Exercise aim: When you reach the line containing "Bordslampor (545, 495)" in the records below, start copying exactly, and stop once you have copied the line containing "#Yes fellesskabet (1322, 1520)".

Extracted material:
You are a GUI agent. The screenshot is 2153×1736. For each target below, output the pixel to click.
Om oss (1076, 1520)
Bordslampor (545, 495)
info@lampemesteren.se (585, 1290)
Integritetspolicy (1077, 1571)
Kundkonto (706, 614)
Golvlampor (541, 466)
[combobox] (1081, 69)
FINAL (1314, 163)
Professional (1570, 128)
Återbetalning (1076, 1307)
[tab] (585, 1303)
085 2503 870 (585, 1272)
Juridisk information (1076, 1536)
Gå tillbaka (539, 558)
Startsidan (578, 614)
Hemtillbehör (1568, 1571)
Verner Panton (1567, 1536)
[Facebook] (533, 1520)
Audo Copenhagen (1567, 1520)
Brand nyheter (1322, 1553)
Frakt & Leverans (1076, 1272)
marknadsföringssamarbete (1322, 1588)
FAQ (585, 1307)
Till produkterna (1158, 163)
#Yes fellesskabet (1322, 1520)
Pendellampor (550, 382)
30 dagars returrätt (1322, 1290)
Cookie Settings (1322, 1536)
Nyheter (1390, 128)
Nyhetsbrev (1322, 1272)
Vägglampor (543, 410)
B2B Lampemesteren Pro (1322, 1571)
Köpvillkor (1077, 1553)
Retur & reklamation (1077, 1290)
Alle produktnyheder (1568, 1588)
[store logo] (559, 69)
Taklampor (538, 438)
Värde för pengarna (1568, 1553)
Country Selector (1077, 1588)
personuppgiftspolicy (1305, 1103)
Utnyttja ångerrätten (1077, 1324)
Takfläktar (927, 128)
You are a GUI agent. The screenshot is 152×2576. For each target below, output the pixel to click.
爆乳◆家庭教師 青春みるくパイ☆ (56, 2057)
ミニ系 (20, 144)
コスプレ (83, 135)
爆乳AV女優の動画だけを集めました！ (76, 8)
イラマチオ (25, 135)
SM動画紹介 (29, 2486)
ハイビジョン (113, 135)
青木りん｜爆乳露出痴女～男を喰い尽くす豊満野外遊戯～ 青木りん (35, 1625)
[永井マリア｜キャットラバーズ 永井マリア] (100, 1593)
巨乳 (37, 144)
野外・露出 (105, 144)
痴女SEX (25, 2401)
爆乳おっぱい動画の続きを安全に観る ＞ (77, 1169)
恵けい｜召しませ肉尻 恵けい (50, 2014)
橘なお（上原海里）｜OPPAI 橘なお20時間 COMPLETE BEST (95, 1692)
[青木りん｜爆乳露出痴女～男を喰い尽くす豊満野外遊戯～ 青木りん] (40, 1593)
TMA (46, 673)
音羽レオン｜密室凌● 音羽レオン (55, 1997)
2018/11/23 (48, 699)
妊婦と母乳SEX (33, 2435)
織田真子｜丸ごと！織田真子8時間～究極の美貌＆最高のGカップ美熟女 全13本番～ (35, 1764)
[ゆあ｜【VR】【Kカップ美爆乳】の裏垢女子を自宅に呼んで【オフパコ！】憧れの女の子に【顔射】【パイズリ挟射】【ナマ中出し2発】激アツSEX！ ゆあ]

Answer:
Bordslampor (545, 495)
info@lampemesteren.se (585, 1290)
Integritetspolicy (1077, 1571)
Kundkonto (706, 614)
Golvlampor (541, 466)
[combobox] (1081, 69)
FINAL (1314, 163)
Professional (1570, 128)
Återbetalning (1076, 1307)
[tab] (585, 1303)
085 2503 870 (585, 1272)
Juridisk information (1076, 1536)
Gå tillbaka (539, 558)
Startsidan (578, 614)
Hemtillbehör (1568, 1571)
Verner Panton (1567, 1536)
[Facebook] (533, 1520)
Audo Copenhagen (1567, 1520)
Brand nyheter (1322, 1553)
Frakt & Leverans (1076, 1272)
marknadsföringssamarbete (1322, 1588)
FAQ (585, 1307)
Till produkterna (1158, 163)
#Yes fellesskabet (1322, 1520)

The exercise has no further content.